Die temperature Cylinder 3
Temperature Cylinder 2 temperature Cylinder 1 temperature Revolutions
(rpm) Take-off speed
(m / min) cooling water
Temperature Load 220 200 200 210 26 2.5 18-19 52

Extruder condition

Test Methods

(1) liquidity

According to ASTM D 1238 method, the load was measured by 10kg load, and the suitable fluidity range for extruding the window material should be 5 ~ 8g / 10min so that the window shape can be formed.

(2) Weathering test

In order to evaluate long-term weather resistance, 200 hours of UV (A type 310 nm) 0.74 W / m ² (light intensity) irradiation was performed for 200 hours using 8-hour Q-UV (manufacturer; US Q-PANEL). The color difference change after the test for + 3 minutes water spray + 45 ℃ condensation for 3 hours 57 minutes) was measured.
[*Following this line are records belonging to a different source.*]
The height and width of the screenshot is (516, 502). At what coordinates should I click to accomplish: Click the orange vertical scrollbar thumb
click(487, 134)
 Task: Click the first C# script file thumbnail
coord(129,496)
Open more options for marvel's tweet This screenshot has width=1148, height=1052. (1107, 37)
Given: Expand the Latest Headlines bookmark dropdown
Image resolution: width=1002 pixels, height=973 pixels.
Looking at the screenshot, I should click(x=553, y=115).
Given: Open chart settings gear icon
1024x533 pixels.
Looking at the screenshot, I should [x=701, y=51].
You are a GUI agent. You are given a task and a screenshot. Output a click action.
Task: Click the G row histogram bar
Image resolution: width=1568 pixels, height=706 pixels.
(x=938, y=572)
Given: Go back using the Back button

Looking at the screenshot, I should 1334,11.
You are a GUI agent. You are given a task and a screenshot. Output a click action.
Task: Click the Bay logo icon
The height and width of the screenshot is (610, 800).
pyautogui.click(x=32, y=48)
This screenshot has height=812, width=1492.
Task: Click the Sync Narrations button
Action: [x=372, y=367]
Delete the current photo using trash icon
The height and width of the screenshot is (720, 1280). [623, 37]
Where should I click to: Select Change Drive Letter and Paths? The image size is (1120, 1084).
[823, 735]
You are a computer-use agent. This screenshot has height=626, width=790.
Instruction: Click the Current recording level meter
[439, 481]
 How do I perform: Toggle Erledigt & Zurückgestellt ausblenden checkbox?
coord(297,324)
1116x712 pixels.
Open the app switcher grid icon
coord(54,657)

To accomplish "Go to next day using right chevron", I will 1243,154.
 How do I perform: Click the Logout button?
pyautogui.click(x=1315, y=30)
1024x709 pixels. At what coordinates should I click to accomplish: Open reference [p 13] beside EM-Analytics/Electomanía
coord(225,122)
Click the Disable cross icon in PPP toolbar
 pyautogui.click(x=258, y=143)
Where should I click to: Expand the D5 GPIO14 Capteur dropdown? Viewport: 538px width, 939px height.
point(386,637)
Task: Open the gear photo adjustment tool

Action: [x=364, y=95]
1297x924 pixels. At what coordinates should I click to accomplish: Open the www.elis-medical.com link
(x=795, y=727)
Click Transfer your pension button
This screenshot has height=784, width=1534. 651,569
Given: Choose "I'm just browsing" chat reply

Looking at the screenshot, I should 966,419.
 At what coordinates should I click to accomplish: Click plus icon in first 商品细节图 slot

(3) HDT (heat deformation temperature)

Heat deflection temperature test shall be done in Method B as specified in KS M ISO75-2, but the specimens shall be tested in a flat direction. The number of specimens shall be two.

Claims (8)

The synthetic resin composition for eco-friendly windows and doors comprising 3-10 parts by weight of an inorganic filler and 1-10 parts by weight of a fiber reinforcing agent in 100 parts by weight of a thermoplastic resin containing an acrylic rubber. The synthetic resin composition of claim 1, wherein the fiber reinforcing material is at least one selected from glass fibers, wollastonite, sepiolite, and mica. . The method of claim 2, wherein the fiber reinforcing material has a needle-like structure, the fiber diameter is 20 ~ 100㎛, Aspect ratio 10 ~ 20: 1, pH 7 ~ 9 synthetic resin composition for an environmentally friendly window. The method of claim 1, wherein the inorganic filler is calcium carbonate (CaCO3), kaolin (Kaolin), clay (Clay), silica (Silica), talc (Talc) selected one or two or more selected for environmentally friendly windows. Synthetic resin composition. The synthetic resin composition of claim 4, wherein the inorganic filler has an average diameter of 2 to 15 µm and a pH of 7 to 9. The thermoplastic resin of claim 1, wherein the thermoplastic resin including the acrylic rubber includes 30-80 wt% of an acrylic rubber-vinyl cyan monomer-butadiene rubber-styrene monomer quaternary copolymer resin and a styrene-vinyl cyan copolymer resin. Eco-friendly synthetic resin composition for windows and doors, characterized in that consisting of 70% by weight. The thermoplastic resin composition of claim 6, wherein the thermoplastic resin composition including the acrylic rubber further comprises 1 to 8 wt% of a pigment, 0.1 to 2 wt% of a weather resistance improving agent, 0.1 to 0.5 wt% of an external lubricant, and 0.1 to 1 wt% of a surface modifier. Eco-friendly synthetic resin composition for windows and doors. 8. The synthetic resin composition for eco-friendly windows and doors according to claim 7, wherein the weather resistance improving agent is one or two or more selected from the group consisting of benzotriazole, HALS, and mixtures thereof.